>>>>>

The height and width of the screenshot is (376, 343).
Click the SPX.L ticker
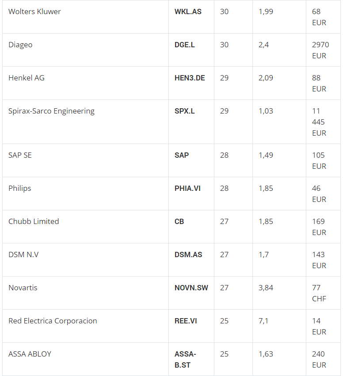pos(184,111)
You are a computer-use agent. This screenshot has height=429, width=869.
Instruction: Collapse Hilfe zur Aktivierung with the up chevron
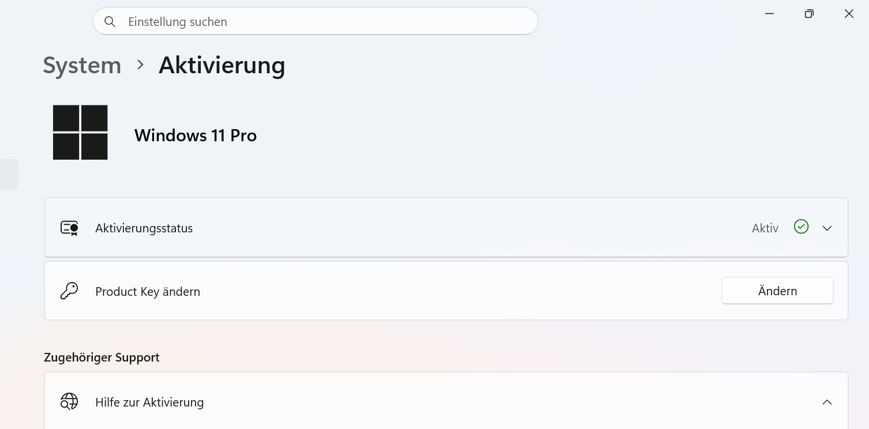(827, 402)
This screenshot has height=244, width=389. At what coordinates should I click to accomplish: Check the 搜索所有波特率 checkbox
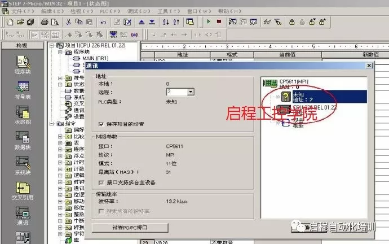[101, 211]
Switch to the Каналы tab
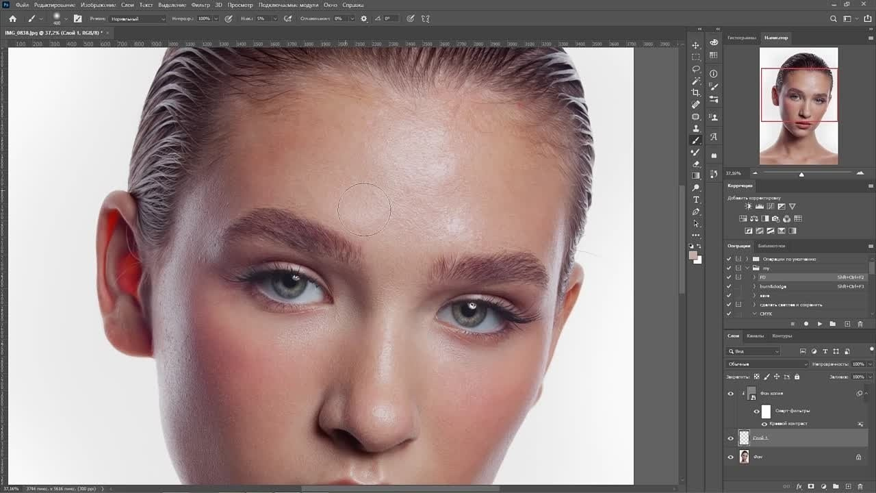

<<<<<
>>>>>

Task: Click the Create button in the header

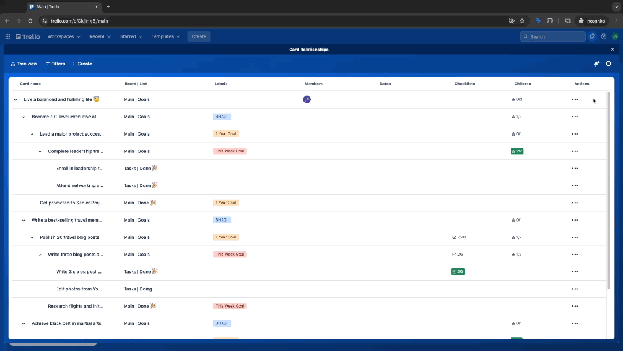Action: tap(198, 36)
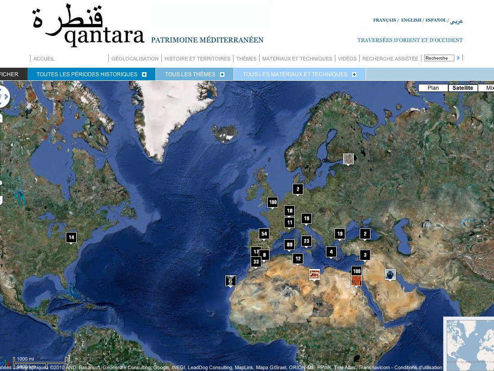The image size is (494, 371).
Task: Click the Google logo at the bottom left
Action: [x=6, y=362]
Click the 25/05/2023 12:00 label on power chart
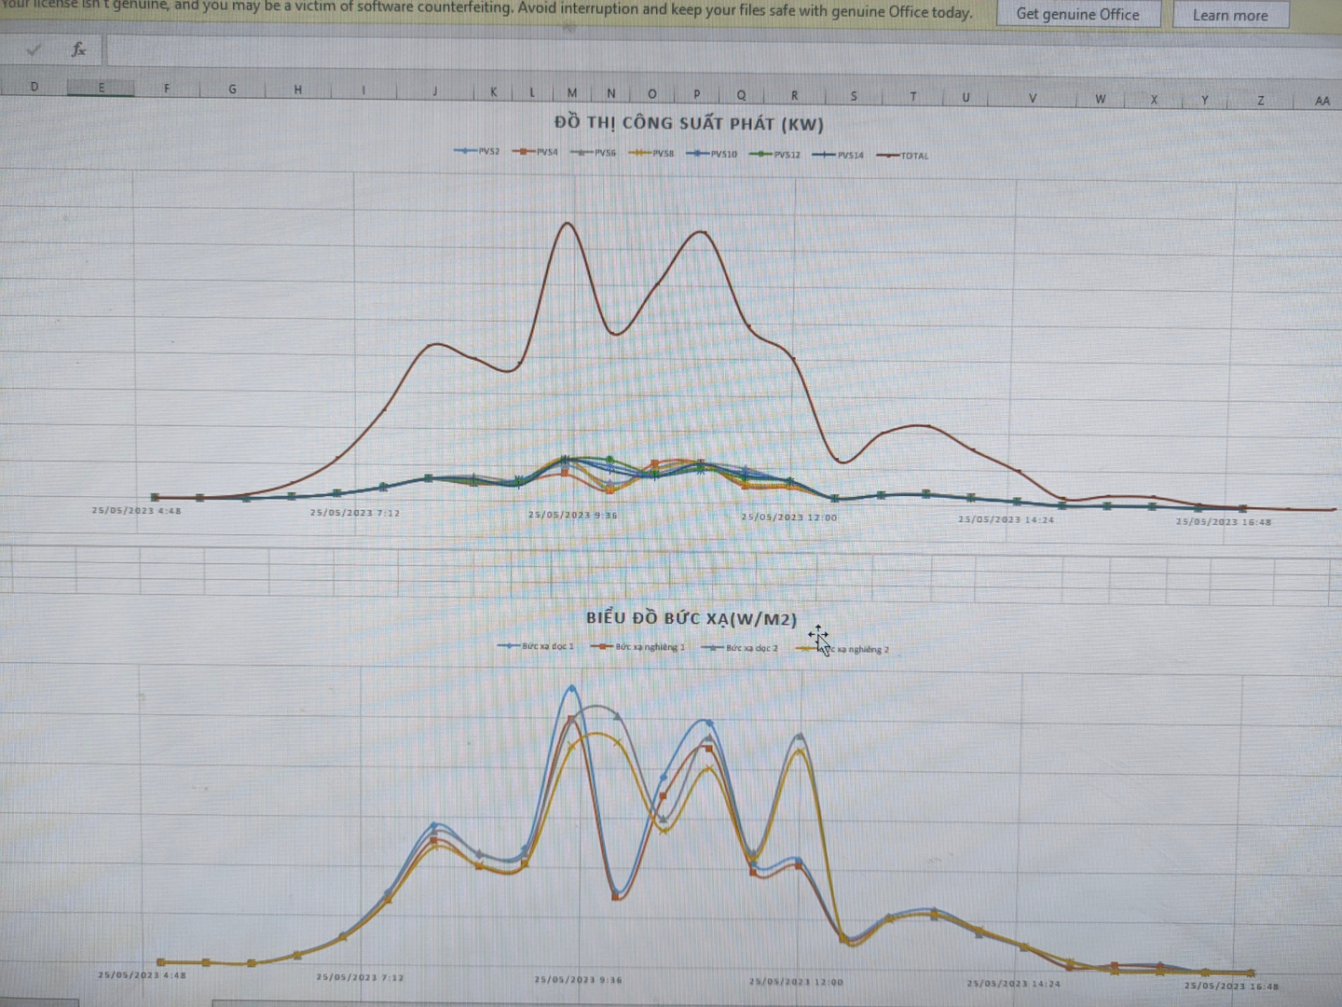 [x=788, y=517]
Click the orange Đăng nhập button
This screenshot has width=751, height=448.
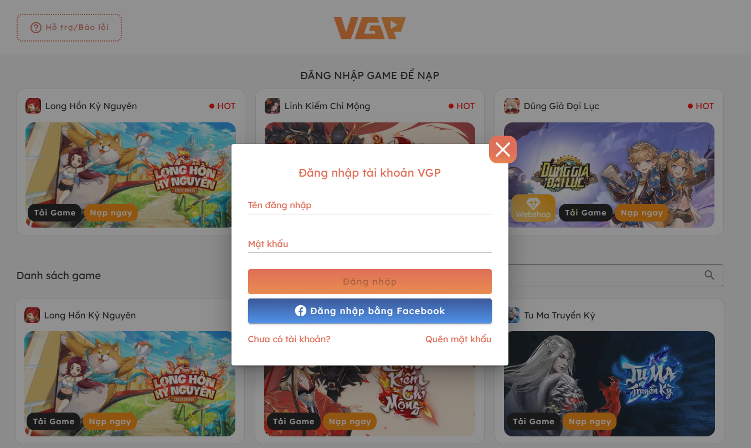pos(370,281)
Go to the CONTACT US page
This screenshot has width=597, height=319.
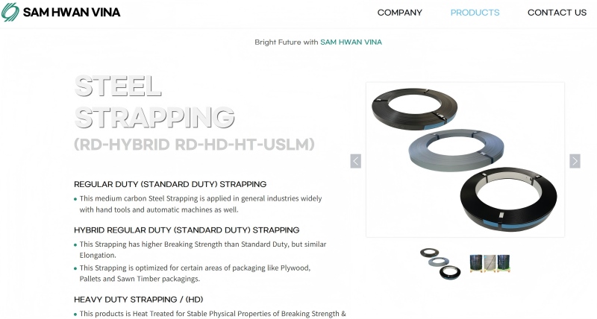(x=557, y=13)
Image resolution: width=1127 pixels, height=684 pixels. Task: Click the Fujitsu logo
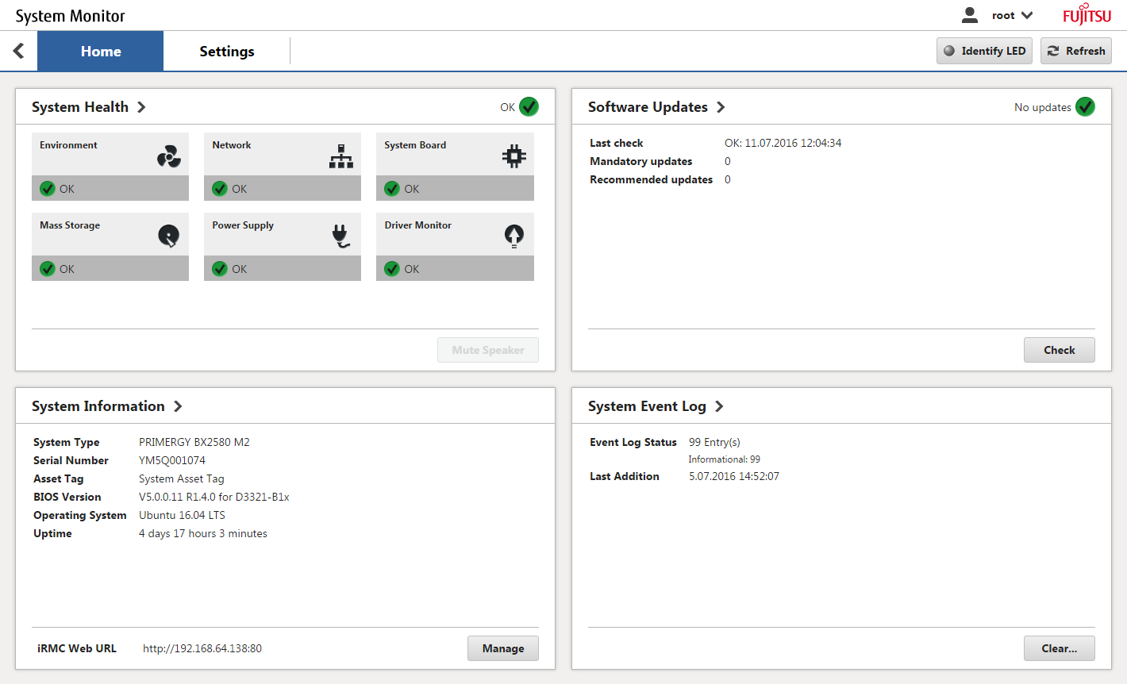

<<<<<

[Exercise instructions]:
Above are records; write out the lines from the one with "Click the orange Đăng nhập button" down to the one with "Image resolution: width=1127", exactly, leaving the pictures out.

[Solution to the exercise]:
Click the orange Đăng nhập button
This screenshot has width=751, height=448.
pos(370,281)
Go to the CONTACT US page
This screenshot has width=597, height=319.
(x=557, y=13)
Image resolution: width=1127 pixels, height=684 pixels. Task: Click the Fujitsu logo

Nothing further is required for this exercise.